Reproduce the rows from the line containing "Given: Collapse the" through the line containing "Action: pos(359,441)", inclusive, swapping "Contingency Tables" for "Frequency Tables" and changing nothing else.

*GIVEN DATA*.
* * * * *
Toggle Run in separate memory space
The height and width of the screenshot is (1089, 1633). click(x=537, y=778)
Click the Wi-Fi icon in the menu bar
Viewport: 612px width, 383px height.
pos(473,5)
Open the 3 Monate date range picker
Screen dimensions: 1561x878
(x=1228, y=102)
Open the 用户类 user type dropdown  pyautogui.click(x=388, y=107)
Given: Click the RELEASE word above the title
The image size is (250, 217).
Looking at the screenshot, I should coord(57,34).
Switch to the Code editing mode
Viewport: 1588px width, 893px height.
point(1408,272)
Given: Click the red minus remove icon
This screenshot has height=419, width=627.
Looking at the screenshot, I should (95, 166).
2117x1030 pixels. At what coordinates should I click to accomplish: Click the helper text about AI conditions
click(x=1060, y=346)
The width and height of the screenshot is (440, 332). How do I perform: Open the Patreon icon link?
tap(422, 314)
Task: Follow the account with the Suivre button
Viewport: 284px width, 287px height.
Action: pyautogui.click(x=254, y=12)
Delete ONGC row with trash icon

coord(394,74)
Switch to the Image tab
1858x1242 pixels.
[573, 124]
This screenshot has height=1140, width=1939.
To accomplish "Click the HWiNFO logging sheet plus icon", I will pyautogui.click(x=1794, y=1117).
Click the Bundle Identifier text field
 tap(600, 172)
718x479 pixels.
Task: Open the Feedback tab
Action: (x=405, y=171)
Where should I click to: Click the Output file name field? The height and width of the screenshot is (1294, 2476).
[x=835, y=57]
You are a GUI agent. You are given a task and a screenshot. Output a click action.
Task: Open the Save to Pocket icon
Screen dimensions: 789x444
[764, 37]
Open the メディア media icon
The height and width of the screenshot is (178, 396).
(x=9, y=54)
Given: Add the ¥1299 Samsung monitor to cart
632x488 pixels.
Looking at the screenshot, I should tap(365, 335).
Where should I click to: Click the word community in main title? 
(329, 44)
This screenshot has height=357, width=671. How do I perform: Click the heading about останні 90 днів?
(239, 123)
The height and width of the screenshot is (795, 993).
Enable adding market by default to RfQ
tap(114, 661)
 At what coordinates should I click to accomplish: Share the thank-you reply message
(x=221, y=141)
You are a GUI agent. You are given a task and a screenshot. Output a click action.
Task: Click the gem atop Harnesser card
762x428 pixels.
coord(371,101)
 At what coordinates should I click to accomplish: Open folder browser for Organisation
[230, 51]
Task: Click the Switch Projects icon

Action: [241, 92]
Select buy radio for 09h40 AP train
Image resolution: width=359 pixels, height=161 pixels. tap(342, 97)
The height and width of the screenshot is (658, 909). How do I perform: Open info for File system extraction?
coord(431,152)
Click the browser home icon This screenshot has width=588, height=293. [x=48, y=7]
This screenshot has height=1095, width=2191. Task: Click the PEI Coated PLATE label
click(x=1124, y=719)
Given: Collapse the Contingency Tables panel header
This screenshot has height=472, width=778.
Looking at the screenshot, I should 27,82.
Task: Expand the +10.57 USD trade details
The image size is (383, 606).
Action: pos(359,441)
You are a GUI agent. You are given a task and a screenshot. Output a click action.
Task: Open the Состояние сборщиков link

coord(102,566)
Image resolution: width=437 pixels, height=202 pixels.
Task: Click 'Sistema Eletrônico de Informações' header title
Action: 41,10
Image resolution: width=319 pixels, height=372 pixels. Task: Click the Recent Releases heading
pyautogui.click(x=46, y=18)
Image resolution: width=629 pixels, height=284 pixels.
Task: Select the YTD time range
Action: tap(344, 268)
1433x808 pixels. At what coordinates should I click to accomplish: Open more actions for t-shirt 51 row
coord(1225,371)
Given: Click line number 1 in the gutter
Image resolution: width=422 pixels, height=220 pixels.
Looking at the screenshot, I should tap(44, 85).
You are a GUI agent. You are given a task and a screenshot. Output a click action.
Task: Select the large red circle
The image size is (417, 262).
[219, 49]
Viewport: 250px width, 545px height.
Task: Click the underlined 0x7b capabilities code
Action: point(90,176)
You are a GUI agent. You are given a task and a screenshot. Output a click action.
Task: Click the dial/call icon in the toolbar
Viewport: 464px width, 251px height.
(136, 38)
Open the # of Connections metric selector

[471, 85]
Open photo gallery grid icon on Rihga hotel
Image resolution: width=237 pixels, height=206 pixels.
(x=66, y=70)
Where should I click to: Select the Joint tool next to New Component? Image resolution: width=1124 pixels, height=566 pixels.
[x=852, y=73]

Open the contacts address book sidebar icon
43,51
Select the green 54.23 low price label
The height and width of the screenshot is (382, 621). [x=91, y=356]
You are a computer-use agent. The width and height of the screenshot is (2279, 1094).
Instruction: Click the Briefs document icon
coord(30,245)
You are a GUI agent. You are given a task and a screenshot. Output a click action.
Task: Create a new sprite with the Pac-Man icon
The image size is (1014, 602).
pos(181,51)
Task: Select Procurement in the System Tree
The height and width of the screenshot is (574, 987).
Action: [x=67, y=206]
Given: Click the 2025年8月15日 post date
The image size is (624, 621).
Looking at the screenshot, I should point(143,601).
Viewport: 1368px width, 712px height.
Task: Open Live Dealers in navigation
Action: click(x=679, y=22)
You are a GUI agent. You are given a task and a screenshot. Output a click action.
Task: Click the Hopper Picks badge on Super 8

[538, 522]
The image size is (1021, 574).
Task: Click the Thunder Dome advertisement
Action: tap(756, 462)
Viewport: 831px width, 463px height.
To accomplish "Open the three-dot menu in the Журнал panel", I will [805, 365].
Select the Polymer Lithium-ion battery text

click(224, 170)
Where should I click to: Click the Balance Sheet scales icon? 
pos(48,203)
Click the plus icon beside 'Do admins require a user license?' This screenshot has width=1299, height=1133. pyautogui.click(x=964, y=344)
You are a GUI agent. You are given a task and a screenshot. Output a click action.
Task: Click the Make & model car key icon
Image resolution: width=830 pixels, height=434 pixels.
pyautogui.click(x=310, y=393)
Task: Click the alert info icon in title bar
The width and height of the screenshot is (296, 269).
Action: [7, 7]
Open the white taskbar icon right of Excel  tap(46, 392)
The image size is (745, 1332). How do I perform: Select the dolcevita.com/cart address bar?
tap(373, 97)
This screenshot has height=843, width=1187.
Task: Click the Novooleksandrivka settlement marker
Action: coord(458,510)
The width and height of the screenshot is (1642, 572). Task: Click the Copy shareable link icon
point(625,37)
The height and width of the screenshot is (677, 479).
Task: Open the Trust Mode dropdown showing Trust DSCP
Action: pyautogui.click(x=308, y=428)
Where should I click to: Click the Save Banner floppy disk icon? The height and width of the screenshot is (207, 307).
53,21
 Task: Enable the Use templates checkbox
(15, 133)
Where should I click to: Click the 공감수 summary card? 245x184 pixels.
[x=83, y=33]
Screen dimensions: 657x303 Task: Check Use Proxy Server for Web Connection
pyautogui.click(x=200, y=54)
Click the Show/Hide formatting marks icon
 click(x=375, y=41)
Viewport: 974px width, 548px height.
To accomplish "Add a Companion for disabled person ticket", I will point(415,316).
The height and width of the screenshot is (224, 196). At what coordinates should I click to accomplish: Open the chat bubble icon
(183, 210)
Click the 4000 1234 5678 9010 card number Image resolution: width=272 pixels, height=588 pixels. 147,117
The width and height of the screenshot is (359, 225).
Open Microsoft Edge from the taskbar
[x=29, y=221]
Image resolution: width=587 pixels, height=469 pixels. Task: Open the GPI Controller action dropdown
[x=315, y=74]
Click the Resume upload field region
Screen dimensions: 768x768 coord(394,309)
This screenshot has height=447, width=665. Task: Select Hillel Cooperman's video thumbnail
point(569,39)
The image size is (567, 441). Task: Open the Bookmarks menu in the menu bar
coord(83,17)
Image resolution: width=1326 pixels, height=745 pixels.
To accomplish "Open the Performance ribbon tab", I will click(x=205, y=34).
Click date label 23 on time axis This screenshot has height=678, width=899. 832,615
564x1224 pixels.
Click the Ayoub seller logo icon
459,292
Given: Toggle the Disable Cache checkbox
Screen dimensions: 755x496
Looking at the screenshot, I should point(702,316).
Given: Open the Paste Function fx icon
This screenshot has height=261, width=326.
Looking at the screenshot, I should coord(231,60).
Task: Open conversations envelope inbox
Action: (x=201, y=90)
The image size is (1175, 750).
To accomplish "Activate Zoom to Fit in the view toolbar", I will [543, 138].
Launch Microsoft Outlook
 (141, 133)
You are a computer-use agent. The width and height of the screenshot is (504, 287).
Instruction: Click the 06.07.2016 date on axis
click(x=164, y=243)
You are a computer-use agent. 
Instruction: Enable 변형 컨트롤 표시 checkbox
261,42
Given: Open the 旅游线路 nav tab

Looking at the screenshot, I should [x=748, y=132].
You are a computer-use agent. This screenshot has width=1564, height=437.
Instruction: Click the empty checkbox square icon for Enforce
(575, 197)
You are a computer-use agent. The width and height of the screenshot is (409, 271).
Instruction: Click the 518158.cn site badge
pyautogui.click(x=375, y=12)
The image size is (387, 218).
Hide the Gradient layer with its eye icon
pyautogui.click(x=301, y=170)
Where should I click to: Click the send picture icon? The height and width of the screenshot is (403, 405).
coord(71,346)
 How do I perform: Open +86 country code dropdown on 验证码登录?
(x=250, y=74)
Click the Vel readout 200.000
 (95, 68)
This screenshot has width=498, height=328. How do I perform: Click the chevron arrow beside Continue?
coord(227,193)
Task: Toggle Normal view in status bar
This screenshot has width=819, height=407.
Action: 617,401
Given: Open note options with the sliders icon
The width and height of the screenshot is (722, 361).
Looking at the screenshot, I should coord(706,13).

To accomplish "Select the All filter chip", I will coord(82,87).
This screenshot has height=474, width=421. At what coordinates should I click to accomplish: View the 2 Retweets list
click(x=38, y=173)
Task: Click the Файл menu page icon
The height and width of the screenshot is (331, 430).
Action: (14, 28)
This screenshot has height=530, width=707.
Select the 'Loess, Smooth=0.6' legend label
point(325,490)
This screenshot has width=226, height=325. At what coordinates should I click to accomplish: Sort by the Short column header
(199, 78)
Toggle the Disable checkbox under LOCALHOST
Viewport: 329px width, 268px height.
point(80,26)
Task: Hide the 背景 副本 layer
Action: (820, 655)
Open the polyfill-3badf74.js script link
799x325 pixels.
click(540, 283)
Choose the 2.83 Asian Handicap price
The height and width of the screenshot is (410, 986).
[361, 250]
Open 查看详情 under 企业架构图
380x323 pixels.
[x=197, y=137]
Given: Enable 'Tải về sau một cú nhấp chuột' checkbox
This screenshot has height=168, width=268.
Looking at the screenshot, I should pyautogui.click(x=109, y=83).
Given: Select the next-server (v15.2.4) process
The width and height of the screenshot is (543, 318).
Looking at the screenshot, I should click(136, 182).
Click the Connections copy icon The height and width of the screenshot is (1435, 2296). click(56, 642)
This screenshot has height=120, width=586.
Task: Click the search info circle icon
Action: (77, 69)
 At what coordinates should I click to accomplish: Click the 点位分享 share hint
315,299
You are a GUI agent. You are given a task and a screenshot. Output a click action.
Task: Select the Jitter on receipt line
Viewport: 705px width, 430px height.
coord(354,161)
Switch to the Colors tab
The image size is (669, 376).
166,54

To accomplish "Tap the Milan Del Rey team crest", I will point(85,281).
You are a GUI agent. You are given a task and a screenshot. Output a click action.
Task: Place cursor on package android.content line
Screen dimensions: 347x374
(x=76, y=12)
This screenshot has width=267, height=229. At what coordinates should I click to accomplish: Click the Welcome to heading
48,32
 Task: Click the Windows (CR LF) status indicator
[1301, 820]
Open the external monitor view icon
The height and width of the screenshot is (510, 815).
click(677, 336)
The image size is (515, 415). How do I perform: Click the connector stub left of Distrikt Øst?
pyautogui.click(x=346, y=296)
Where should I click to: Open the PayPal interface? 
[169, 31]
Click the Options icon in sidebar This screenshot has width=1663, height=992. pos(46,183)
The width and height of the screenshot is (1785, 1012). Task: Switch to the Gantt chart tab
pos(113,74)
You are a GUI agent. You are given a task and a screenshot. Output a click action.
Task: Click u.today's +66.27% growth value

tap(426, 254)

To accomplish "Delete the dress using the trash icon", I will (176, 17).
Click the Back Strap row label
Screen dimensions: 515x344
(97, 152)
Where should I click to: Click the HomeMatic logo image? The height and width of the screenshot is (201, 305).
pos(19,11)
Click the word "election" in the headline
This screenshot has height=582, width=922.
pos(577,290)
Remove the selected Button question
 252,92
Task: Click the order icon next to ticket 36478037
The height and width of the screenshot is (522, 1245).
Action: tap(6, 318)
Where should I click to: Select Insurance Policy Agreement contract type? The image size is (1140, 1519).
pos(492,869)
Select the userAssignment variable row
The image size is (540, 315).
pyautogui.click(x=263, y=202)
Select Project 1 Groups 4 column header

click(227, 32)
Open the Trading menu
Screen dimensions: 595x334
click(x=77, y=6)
* * * * *
*SOLUTION BELOW*.
Given: Collapse the Frequency Tables panel header
This screenshot has height=472, width=778.
Looking at the screenshot, I should 27,82.
Task: Expand the +10.57 USD trade details
The image size is (383, 606).
Action: pos(359,441)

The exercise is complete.